■ WHAT THIS TASK INVOLVES ■
This task calls for copying every line of the records that includes the word "Viewport".

[Entries taken from a collection]
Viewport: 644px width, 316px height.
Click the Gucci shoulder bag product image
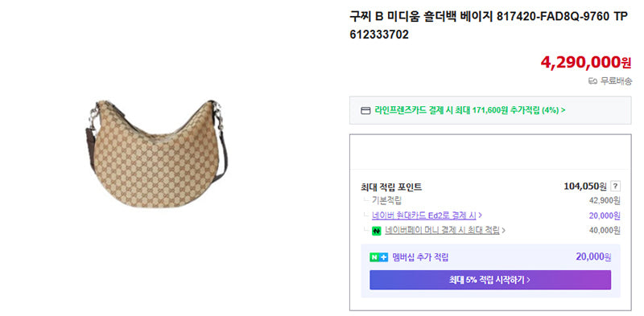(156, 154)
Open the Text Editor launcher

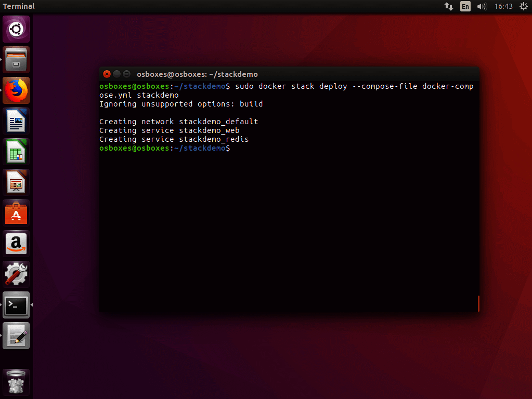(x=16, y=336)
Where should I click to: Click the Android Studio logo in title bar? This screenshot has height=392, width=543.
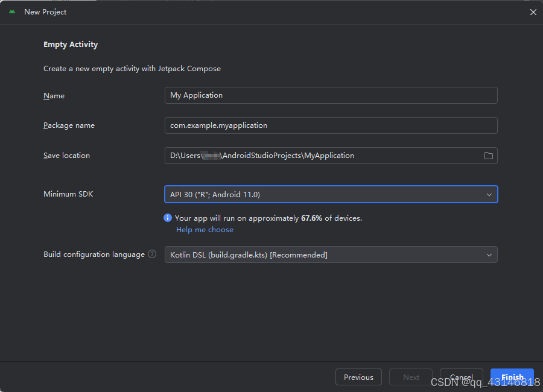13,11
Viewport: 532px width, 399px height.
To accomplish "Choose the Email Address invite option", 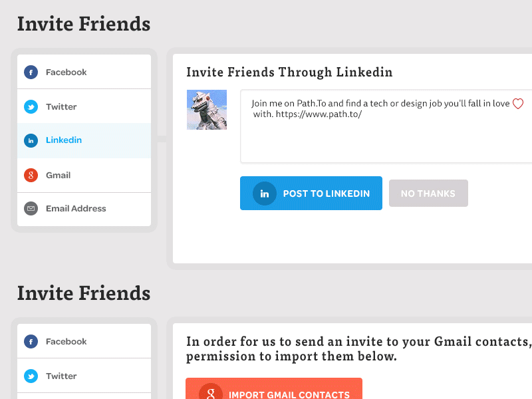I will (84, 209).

---

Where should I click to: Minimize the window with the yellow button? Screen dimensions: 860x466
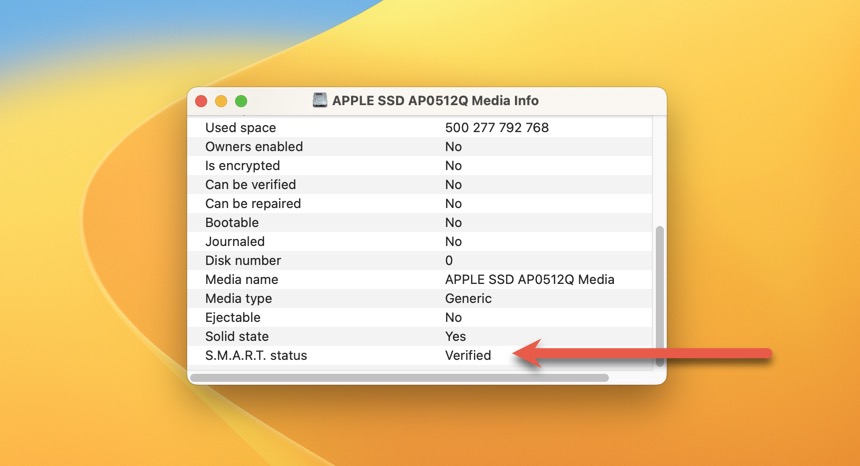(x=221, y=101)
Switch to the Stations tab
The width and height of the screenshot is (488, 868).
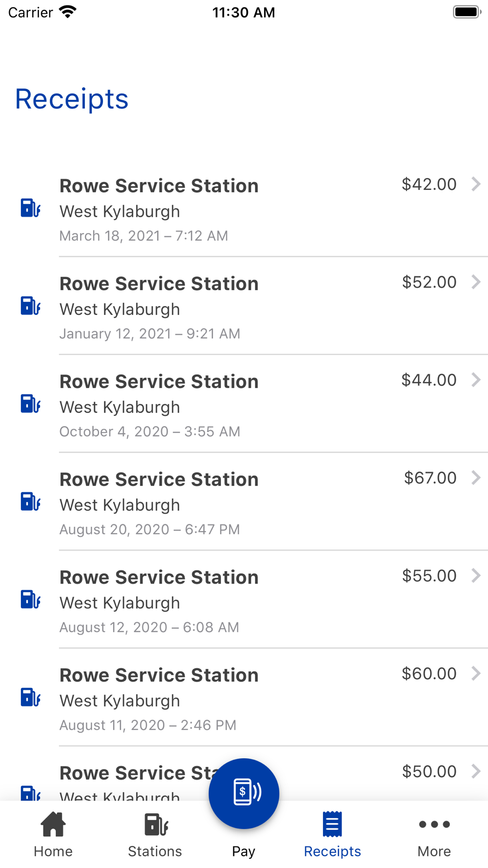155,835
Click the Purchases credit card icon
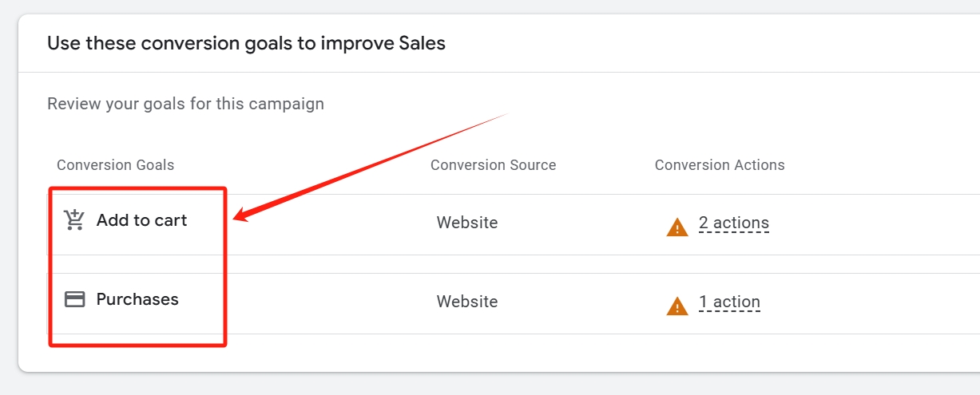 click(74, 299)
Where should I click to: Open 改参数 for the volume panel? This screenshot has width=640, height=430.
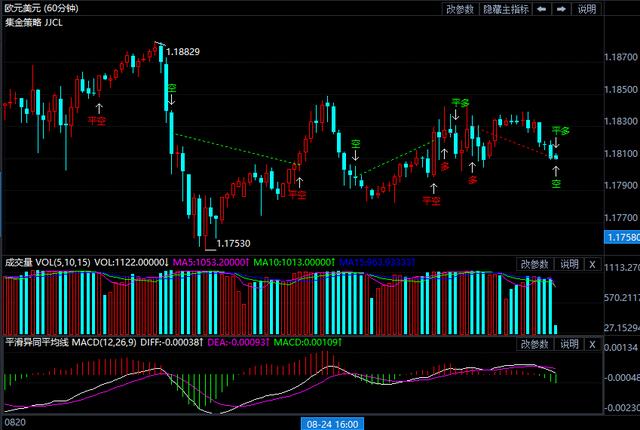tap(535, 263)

■ WRITTEN REPLY ■
Viewport: 644px width, 316px height.
Viewport: 532px width, 399px height.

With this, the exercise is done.